Collection entries
= = = = =
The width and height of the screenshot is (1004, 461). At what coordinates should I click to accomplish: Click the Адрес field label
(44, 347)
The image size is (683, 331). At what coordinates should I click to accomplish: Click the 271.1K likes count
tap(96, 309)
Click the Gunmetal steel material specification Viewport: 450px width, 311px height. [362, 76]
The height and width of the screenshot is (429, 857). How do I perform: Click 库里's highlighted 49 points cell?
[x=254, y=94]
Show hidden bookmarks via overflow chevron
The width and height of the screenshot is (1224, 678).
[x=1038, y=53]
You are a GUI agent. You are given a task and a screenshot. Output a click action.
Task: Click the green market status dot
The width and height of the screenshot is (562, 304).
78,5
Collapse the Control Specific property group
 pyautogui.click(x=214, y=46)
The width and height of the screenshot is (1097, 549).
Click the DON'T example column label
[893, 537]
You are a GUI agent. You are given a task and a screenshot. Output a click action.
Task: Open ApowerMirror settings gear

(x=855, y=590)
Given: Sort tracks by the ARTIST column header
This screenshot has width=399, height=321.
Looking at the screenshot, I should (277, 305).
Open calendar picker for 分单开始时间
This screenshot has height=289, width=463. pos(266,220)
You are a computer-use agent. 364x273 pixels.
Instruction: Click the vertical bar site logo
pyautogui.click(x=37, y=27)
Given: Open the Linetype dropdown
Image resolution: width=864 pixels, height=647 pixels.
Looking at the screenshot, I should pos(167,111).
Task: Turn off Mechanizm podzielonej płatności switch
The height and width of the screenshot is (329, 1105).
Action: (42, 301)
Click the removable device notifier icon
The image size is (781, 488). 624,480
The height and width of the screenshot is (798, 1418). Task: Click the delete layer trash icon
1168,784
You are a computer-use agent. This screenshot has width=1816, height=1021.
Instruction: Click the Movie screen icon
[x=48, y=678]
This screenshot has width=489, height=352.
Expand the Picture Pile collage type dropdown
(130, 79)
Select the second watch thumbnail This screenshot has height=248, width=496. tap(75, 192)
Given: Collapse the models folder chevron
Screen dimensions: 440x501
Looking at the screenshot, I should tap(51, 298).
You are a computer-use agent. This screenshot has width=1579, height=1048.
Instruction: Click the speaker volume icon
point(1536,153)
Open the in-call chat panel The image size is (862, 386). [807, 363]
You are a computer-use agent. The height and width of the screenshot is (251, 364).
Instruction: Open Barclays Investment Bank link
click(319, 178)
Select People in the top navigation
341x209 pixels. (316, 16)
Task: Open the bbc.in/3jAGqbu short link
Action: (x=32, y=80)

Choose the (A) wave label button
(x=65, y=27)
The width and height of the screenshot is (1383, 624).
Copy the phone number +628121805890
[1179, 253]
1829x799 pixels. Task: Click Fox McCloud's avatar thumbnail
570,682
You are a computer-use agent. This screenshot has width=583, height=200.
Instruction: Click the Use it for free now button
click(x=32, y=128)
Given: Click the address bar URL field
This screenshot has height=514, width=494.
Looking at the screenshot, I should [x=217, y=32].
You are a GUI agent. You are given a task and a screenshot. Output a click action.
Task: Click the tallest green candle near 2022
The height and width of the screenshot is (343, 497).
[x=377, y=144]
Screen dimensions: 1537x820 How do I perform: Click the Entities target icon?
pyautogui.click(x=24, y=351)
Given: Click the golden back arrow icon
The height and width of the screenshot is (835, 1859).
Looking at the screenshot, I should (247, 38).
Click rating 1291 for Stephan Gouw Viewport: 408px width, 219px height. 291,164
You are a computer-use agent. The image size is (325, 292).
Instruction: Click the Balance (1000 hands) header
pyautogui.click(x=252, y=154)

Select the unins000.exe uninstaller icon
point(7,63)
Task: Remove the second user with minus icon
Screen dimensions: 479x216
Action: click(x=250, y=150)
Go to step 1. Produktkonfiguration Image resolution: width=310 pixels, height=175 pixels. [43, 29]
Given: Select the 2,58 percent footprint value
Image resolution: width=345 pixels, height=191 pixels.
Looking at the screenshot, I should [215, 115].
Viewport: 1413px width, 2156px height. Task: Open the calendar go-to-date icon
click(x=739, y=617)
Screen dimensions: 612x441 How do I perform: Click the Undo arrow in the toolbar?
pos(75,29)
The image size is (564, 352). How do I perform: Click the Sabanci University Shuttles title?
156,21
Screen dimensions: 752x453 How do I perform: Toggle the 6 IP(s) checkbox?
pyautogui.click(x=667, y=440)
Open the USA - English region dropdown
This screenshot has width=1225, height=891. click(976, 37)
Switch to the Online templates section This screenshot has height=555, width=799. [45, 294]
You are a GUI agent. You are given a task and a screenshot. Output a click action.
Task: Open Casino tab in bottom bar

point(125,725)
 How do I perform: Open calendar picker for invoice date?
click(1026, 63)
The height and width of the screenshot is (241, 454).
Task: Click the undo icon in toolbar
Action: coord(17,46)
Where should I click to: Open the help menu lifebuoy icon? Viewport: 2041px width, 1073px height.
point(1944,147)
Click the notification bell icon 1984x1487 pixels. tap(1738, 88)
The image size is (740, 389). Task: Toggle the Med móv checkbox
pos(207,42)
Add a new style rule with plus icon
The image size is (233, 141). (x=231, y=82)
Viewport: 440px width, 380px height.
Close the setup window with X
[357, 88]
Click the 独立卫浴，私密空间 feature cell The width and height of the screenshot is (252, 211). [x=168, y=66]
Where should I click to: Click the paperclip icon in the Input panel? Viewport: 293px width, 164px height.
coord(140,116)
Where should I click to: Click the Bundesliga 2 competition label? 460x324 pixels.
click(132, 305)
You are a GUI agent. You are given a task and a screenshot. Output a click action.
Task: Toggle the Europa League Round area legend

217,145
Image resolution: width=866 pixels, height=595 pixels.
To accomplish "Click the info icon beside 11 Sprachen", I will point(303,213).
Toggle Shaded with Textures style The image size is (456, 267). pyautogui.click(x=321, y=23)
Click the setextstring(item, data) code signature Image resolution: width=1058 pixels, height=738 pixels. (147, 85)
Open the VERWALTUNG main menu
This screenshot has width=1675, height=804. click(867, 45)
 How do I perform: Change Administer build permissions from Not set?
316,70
= = = = =
Task to carry out
Identify every line of the data above that contains the word "coordinates", and copy each of those lines. Only matches in the same letter case count.

Worked solution
The width and height of the screenshot is (1004, 461). At what coordinates should I click to accomplish: Click the Адрес field label
The image size is (683, 331). At what coordinates should I click to accomplish: Click the 271.1K likes count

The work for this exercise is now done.